WHAT IS EXPECTED
Every entry below should be printed exactly, without its images.

EXTRACTED DATA
-- Opening Marker --
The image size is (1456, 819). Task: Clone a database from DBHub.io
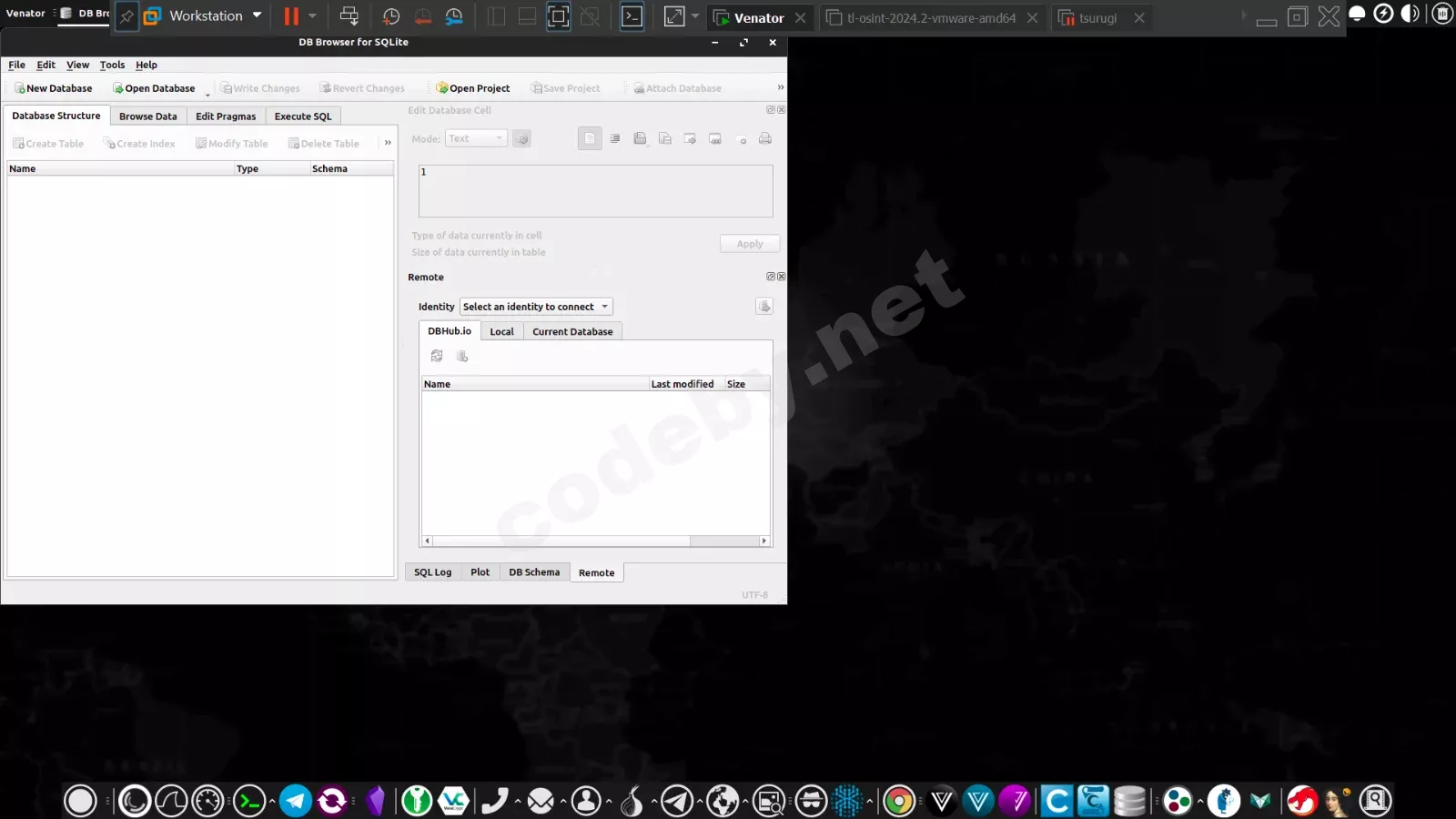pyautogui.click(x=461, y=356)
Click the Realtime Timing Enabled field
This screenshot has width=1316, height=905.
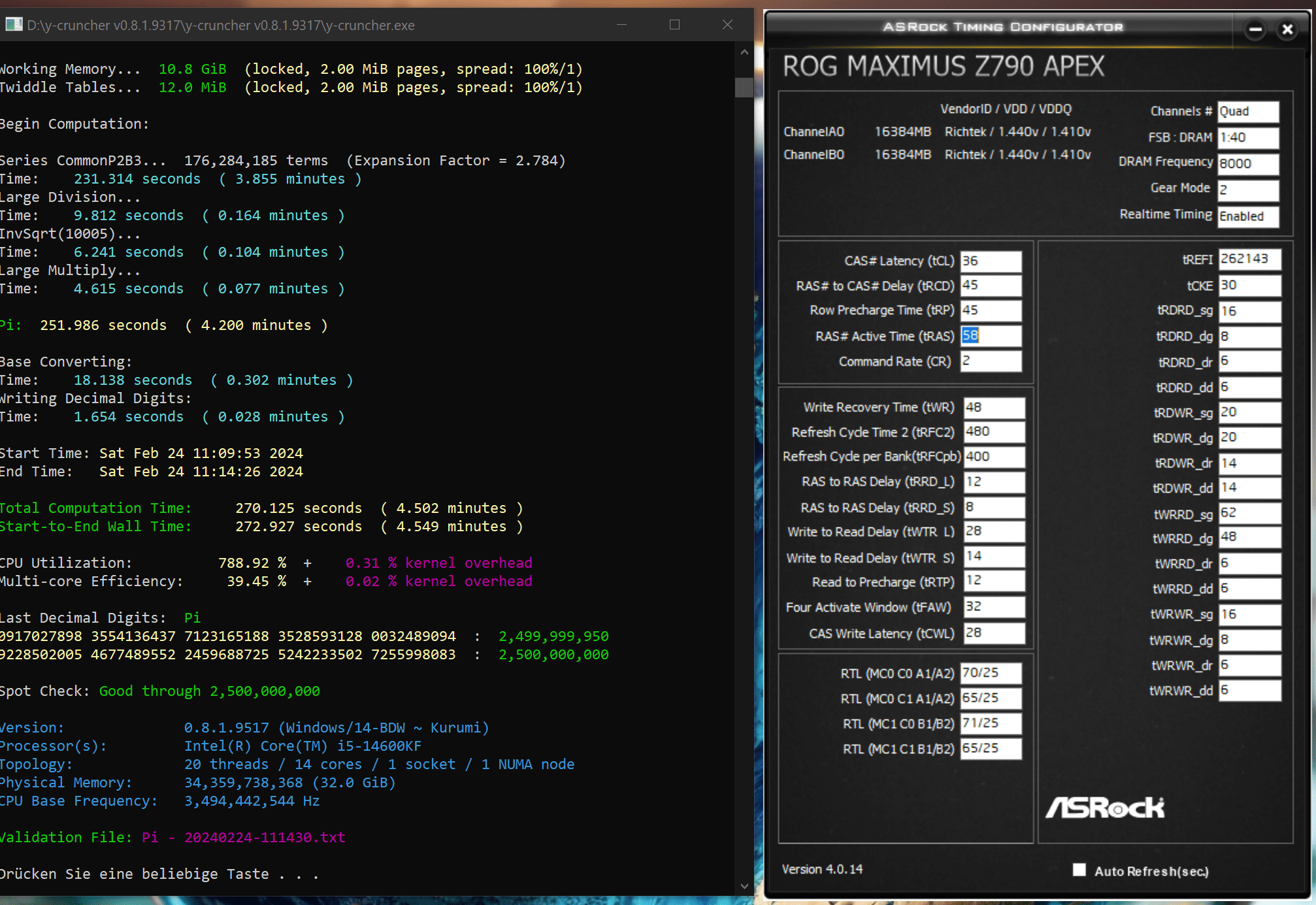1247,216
-- Closing Marker --
ANSWER SPACE
The image size is (1456, 819). Task: Clone a database from DBHub.io
pyautogui.click(x=461, y=356)
Click the Realtime Timing Enabled field
This screenshot has width=1316, height=905.
1247,216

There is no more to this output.